“Why?” I muttered to myself, sinking my head down on a metaphorical pair of dejected arms. “I already have so many… why another?”
Yep. Bill and I are planning a series of five (for those of you who don’t understand the reference, see: Early Stages of a Novel – A Love Story), The Queen’s Assassin demands both a prequel and a sequel and STILL… AFTER ALL THAT… I HAVE A NEW IDEA.
I would like to address three things in this post: When new ideas are bad, when new ideas are precious, and from whence they come.
First: New ideas are a pain in the neck when you already have a shiny pile of new ideas. It’s a little like being given a new book to read when your to-be-read stack is threatening to take over your room. *cough* me *cough*. They are beautiful and enticing and you want to drop everything to go play with them, but then you remember just how much you love your other darlings and you are filled with conflict.
Second: New ideas can be few and far in between, and I am not always as flush with them as I find myself today. I actually remember a time about thirty thousand words into The Queen’s Assassin when I had a very concerned conversation with my mother. “What if this is the last story idea I ever have? What if this is the pinnacle of my writing career and there will be nothing left in the well when I’m finished? Usually, at this stage, I have three other story ideas vying for attention, but this story… nothing.” “Don’t worry, honey,” she said with a confidence I didn’t understand. “I’m sure you’ll think of something before you finish.” She was right, of course, but I think The Queen’s Assassin was so big, and long, and beautiful that it really just took up all of the real-estate in my brain. It was only after I had the end in sight, really understood what the story was, that subconscious threw a rave and invited a bunch of new ideas over to party like it was the end of the world. They’ve been waking up over the last six months, stumbling into the light of my consciousness and peering up at me with a confused, “How did I get here?”
Third: Where ideas come from. Well, when a mommy idea and a daddy idea love each other very much… *ahem* I was surprised when attending a Brandon Sanderson book signing at The Tattered Cover in Denver, Colorado to hear his answer to the question, “Where do you get your ideas?” I was surprised because it so closely resembled my own writing process. Here was a BonaFide Author (C) saying that he took an idea, played with it, said ‘what if,’ and asked how he could take it and make it better.
So, maybe I was watching Mission Impossible III after having finished reading Les Parisiennes, by Anne Sebba and I started thinking Hey, maybe someone should write a story from the perspective of the damsel in distress. Maybe she shouldn’t be a secret spy or have martial-arts training. Maybe she really is just terrified. Maybe she’ll be like the brave women who joined the Resistance because there was no other choice but to resist evil when it threatened them in their home. What if the damsel in distress has to save the day when the hero shows up to rescue her?
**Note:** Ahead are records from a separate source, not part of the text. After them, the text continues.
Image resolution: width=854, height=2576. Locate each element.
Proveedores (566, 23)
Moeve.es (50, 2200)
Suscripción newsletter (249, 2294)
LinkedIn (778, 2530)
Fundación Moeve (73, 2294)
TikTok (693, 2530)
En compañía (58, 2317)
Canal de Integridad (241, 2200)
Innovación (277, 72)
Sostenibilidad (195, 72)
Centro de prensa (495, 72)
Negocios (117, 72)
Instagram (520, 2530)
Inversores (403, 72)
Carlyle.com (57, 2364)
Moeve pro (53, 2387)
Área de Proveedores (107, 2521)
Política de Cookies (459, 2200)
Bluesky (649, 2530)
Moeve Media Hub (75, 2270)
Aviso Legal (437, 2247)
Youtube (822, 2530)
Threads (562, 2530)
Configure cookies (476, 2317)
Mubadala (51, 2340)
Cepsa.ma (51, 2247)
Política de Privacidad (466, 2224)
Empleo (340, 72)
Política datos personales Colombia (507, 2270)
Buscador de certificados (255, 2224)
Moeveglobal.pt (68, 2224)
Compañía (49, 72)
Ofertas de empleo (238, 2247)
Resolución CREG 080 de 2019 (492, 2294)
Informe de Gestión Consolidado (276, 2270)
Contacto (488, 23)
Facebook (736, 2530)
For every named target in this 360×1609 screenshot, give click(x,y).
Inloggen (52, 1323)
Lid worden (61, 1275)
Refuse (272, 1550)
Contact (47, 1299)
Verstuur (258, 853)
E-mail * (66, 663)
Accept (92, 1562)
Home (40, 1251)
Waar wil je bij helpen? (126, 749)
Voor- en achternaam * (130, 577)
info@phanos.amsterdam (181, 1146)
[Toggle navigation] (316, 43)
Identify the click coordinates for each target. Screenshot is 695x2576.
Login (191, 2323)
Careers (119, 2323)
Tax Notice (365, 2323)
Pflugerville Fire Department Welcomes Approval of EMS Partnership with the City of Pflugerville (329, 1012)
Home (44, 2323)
Two pages of a word document later (with inventive names for my protagonist and her husband like Protagonist and Husband), I had a solid bit of structuring for a novel. Sure, the drawings need things like plumbing and electricity, but it could be a livable little building with a little more labor.
But I like to think in lines. I have five books of Bill, three books in my Assassin world, and then… well… maybe I can cross that line and go back to my roots and write an old-fashioned action/adventure/espionage novel. I may or may not title it Protocol 208.